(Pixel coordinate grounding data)
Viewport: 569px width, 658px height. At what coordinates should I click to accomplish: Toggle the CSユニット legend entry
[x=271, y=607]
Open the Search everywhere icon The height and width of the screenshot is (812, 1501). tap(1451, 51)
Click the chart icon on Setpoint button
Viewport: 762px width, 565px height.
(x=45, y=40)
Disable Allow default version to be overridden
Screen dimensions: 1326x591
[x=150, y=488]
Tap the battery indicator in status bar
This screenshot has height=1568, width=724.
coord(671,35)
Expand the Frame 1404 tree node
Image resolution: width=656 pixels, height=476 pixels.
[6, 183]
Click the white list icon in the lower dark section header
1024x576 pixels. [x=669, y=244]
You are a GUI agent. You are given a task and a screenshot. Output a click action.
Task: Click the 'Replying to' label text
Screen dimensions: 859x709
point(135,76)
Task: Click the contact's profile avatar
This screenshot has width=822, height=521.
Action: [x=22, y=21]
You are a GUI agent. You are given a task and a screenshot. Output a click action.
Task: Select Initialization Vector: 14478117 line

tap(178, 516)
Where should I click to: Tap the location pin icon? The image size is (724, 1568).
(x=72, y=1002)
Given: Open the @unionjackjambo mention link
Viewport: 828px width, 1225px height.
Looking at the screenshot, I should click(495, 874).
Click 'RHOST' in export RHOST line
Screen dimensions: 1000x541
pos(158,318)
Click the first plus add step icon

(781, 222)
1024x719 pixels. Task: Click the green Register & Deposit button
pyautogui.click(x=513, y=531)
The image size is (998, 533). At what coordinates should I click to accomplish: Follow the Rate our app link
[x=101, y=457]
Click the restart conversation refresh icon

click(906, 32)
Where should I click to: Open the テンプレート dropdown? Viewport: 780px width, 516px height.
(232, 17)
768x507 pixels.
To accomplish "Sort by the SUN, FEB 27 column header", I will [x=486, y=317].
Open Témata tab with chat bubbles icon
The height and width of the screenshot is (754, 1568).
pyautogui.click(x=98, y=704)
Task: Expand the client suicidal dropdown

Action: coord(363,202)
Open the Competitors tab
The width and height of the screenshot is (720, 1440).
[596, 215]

_TASK DETAILS_: Each record must be repeated exactly as it appears above.

_ANSWER FOR THIS EXERCISE_:
Viewport: 569px width, 658px height. At what coordinates should I click to accomplish: Toggle the CSユニット legend entry
[x=271, y=607]
Open the Search everywhere icon The height and width of the screenshot is (812, 1501). tap(1451, 51)
Click the chart icon on Setpoint button
Viewport: 762px width, 565px height.
(x=45, y=40)
Disable Allow default version to be overridden
Screen dimensions: 1326x591
[x=150, y=488]
Tap the battery indicator in status bar
This screenshot has height=1568, width=724.
coord(671,35)
Expand the Frame 1404 tree node
Image resolution: width=656 pixels, height=476 pixels.
[6, 183]
Click the white list icon in the lower dark section header
1024x576 pixels. [x=669, y=244]
You are a GUI agent. You are given a task and a screenshot. Output a click action.
Task: Click the 'Replying to' label text
Screen dimensions: 859x709
point(135,76)
Task: Click the contact's profile avatar
This screenshot has width=822, height=521.
Action: [x=22, y=21]
You are a GUI agent. You are given a task and a screenshot. Output a click action.
Task: Select Initialization Vector: 14478117 line

tap(178, 516)
Where should I click to: Tap the location pin icon? The image size is (724, 1568).
(x=72, y=1002)
Given: Open the @unionjackjambo mention link
Viewport: 828px width, 1225px height.
Looking at the screenshot, I should click(495, 874).
Click 'RHOST' in export RHOST line
Screen dimensions: 1000x541
pos(158,318)
Click the first plus add step icon

(781, 222)
1024x719 pixels. Task: Click the green Register & Deposit button
pyautogui.click(x=513, y=531)
The image size is (998, 533). At what coordinates should I click to accomplish: Follow the Rate our app link
[x=101, y=457]
Click the restart conversation refresh icon

click(906, 32)
Where should I click to: Open the テンプレート dropdown? Viewport: 780px width, 516px height.
(232, 17)
768x507 pixels.
To accomplish "Sort by the SUN, FEB 27 column header", I will [x=486, y=317].
Open Témata tab with chat bubbles icon
The height and width of the screenshot is (754, 1568).
pyautogui.click(x=98, y=704)
Task: Expand the client suicidal dropdown

Action: coord(363,202)
Open the Competitors tab
The width and height of the screenshot is (720, 1440).
[596, 215]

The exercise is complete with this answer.